Photograph courtesy of the artist
How has your studio practice changed in recent months?
I moved back to Korea last year after living in New York for twenty years. Due to an urgent family situation, I still don’t have a physical studio and am working remotely from home. Fortunately, I am used to working remotely from traveling all the time, so it is not a problem working long-distance on large-scale, site-specific projects, albeit with great support from each institution and my studio members who are located in Paris, New York, and Seoul—it is not an issue to not have a physical studio and meetings regularly. And I am not an artist who makes things in the studio unless there is a conceptual necessity. We’ve worked efficiently from each of our homes on different continents. I think installation via video call has been working great, so far.
Have you created any art in response to the pandemic?
Although I planned the “Sowing Into Painting” exhibition at Wanås Konst before the pandemic, it now feels that it was a response to the COVID-19 as if I already knew the pandemic by instinct.
What artists most inspire you?
Rather than a particular artist or the artist’s practice, a particular statement by John Cage —“whether you try to make it or not, the sound is heard”—which he made in a piece in a container at the Paris Biennale in 1985. This statement has kept me contemplating “making art” and my practice of “non-making” and “non-doing” for the last thirty-five years.
What are you most looking forward to about participating in the upcoming inaugural Asia Society Triennial?

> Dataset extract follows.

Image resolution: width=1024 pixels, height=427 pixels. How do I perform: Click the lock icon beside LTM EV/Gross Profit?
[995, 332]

I have not been so keen on categorizing myself as an Asian Artist, so far, and refused to do so, but I have witnessed more and more that in New York, the art scene is so dominated by white, male artists and western artists, or artists chosen for a certain nationalistic perspective, I think it is an important act to uplift Asian artists as a minority, especially as an Asian artist who has lived in and contributed to New York City for over two decades, together with other Asian artists. This Triennial will give a clear voice to the New York art scene and beyond which didn’t find their deserved position as Asian artists in the historical context in the U.S.

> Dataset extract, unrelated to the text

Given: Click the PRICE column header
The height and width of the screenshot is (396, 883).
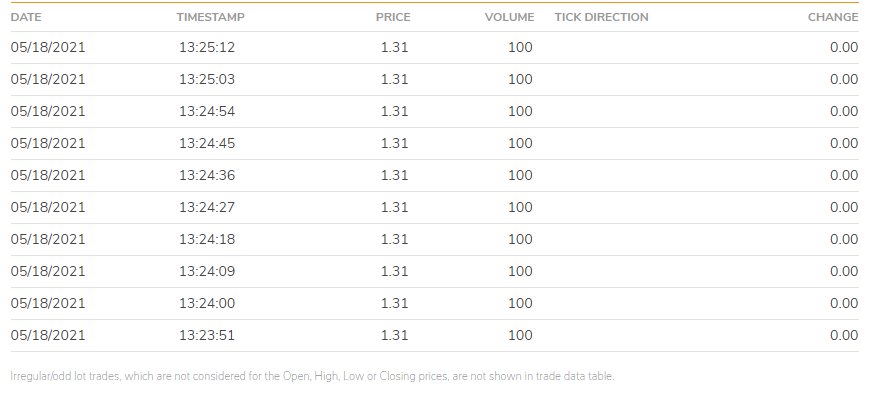Looking at the screenshot, I should tap(393, 17).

What do you most want viewers to take away from experiencing your work in the Triennial?
It feels like the right time to present To Breathe - The Flags (2012) for the first Asia Society Triennial in New York in the midst of the pandemic and the Black Lives Matter movement. [In this] piece, 246 national flags are slowly superimposed in alphabetical order, without hierarchical order or political bias, putting all nations on the same level: a visual experience in which differences and conflicts between nations can fuse and blend together as one. The piece was originally created for the 2012 London Olympics to reflect the unifying spirit of the games, although that first version only included the flags of participating countries. The flags added later represent nations that are not accepted or officially recognized by the authorities, such as North Korea. Overlapping the flags is a gesture of understanding, of fraternity among equals, of respect for differences. It is my hope for an ideal society, a utopia.
Has your perspective as an artist changed in the midst of the pandemic?
It made me contemplate a lot the vulnerability of humanity, the irony of being imprisoned by the mobility of our time, the power of nature and the truth, taking a pause from the sleepless art world. It made me ensure what I believe: ongoing fundamental questions and on “non-doing” and “non-making.”
Are there any fun facts about your practice you would like to share with readers?
“Living” as an art form can embrace any fun facts of life.